R spectra of β-FeOOH before and after the scaling test.
In the scaling test on the corroded carbon steel plates, only Si elements were detected on the entire corrosion product, and magnesium silicate was only partially formed. On the other hand, in the accelerated aging test, the magnesium silicate scaling progressed to cover the entire corrosion product. Based on the above results, the initial scaling process on carbon steel in this study can be summarized as follows.
(1) Corrosion occurs on carbon steel, and corrosion products including β-FeOOH are formed.
(2) β-FeOOH and silicate ion undergo dehydration-condensation reaction.
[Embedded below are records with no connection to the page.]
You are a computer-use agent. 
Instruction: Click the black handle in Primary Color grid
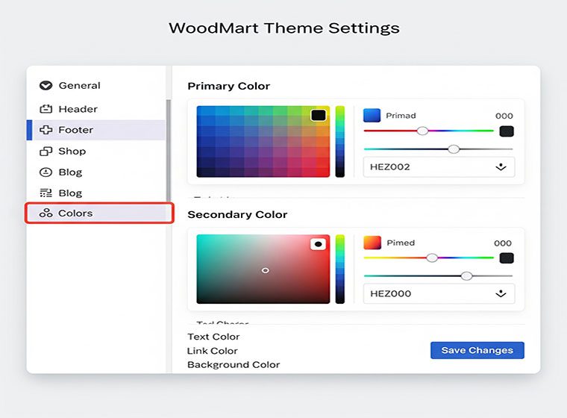319,115
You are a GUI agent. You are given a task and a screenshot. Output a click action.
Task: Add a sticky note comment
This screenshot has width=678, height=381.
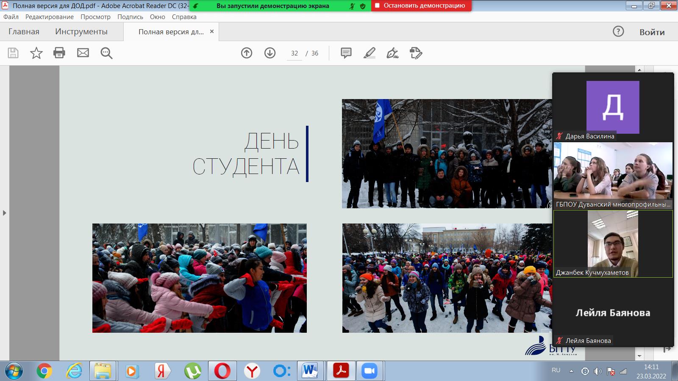346,53
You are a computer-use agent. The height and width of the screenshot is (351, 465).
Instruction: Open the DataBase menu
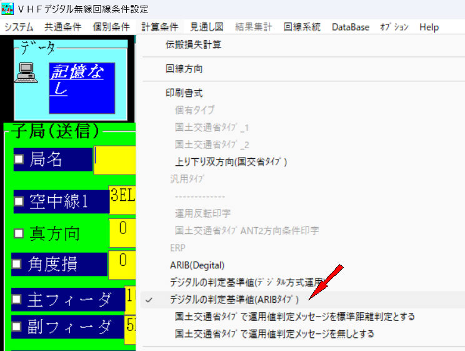click(x=351, y=27)
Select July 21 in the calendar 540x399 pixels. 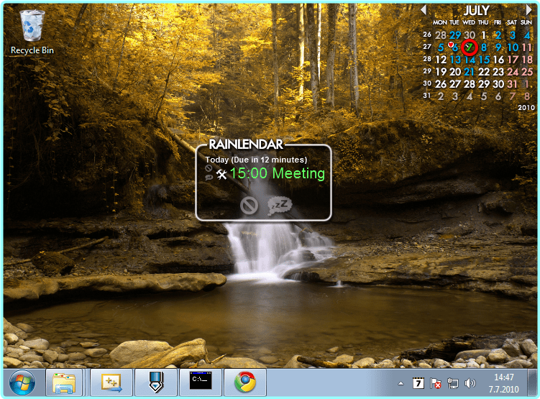click(x=470, y=72)
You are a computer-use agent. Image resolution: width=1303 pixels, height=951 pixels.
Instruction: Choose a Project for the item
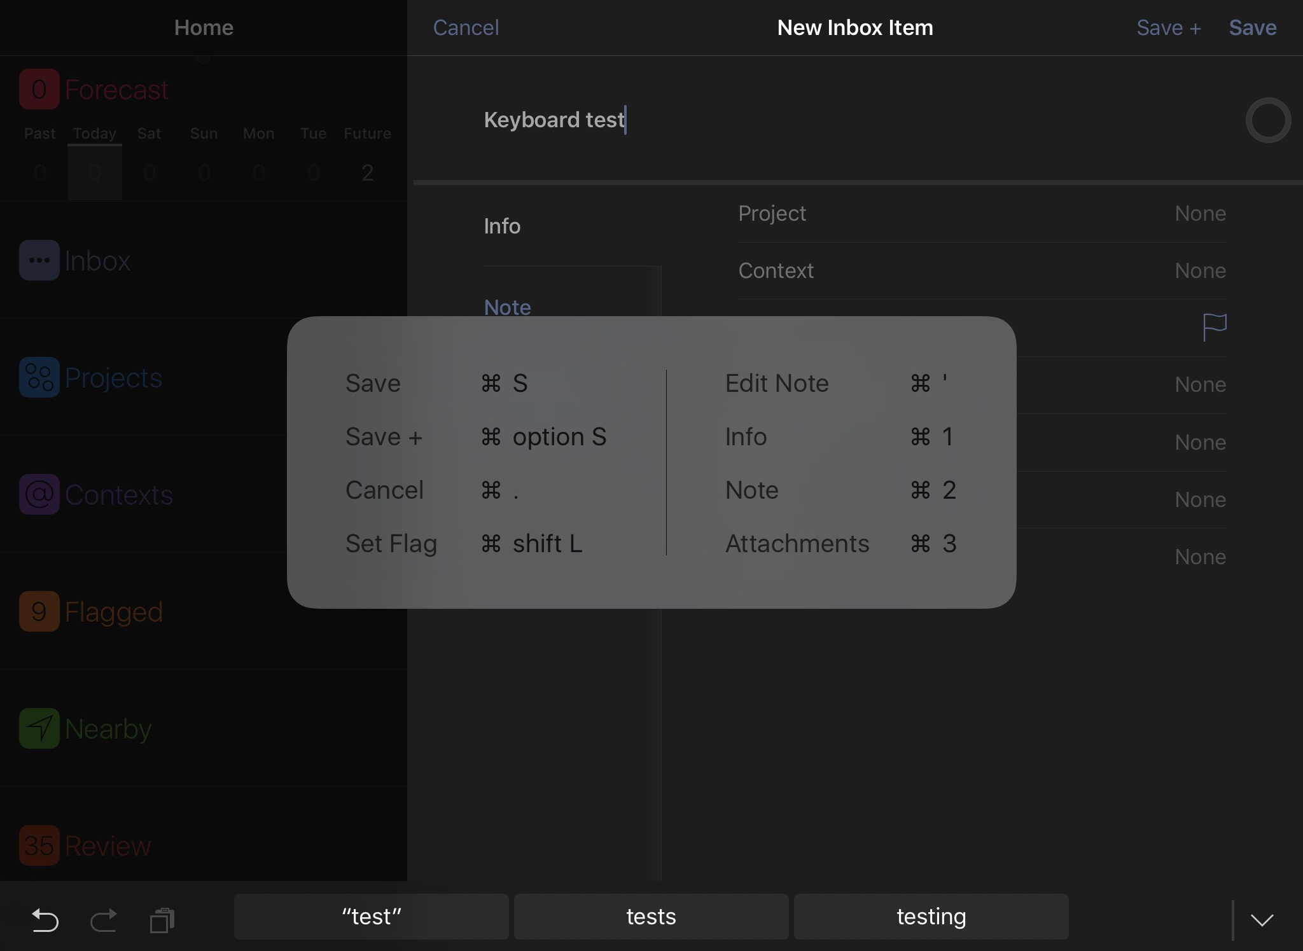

(3) Magnesium silicate grows to cover the corrosion product, using the reacted part as a nucleus.
The reaction of silicate ions with β-FeOOH resulted in the formation of magnesium silicate. It was suggested that the scaling could be slowed down by controlling the corrosion products.
In this study, to understand the effect of corrosion products on scaling on carbon steel, we synthesized magnesium silicate precipitation solutions at room temperature, observed their adhesion and analyzed their microstructure, and discussed the initial scaling process on corrosion products. As a result, the following points were found.
(1) Non-corroded carbon steel and stainless steel showed similar scaling characteristics, but corroded carbon steel showed higher scaling characteristics. It is easy to form scale on the corrosion products.
(2) Among Fe2O3 (Hematite), Fe3O4 (Magnetite), β-FeOOH (Akaganeite), the scaling of magnesium silicate was more pronounced in β-FeOOH (Akaganeite).
(3) The electrostatic interactions between Fe2O3, Fe3O4, and β-FeOOH and magnesium silicate were evaluated, and repulsion was observed between the three species and magnesium silicate. The scaling on the corrosion products was not caused by physical interaction.
(4) Immersion of Fe2O3, Fe3O4, and β-FeOOH in solutions synthesizing magnesium silicate resulted in no chemical reaction in Fe2O3 and Fe3O4. In β-FeOOH, Fe–OH and silicate ions underwent dehydration-condensation reaction. This reacted β-FeOOH is considered to be the initial formation site of scaling.
A part of this study was supported by the Japan Society for the Promotion of Science (JSPS) KAKENHI (Grant Number: 19H02453) and KUBOTA Research Incentive Program for Young Researchers (Metal material).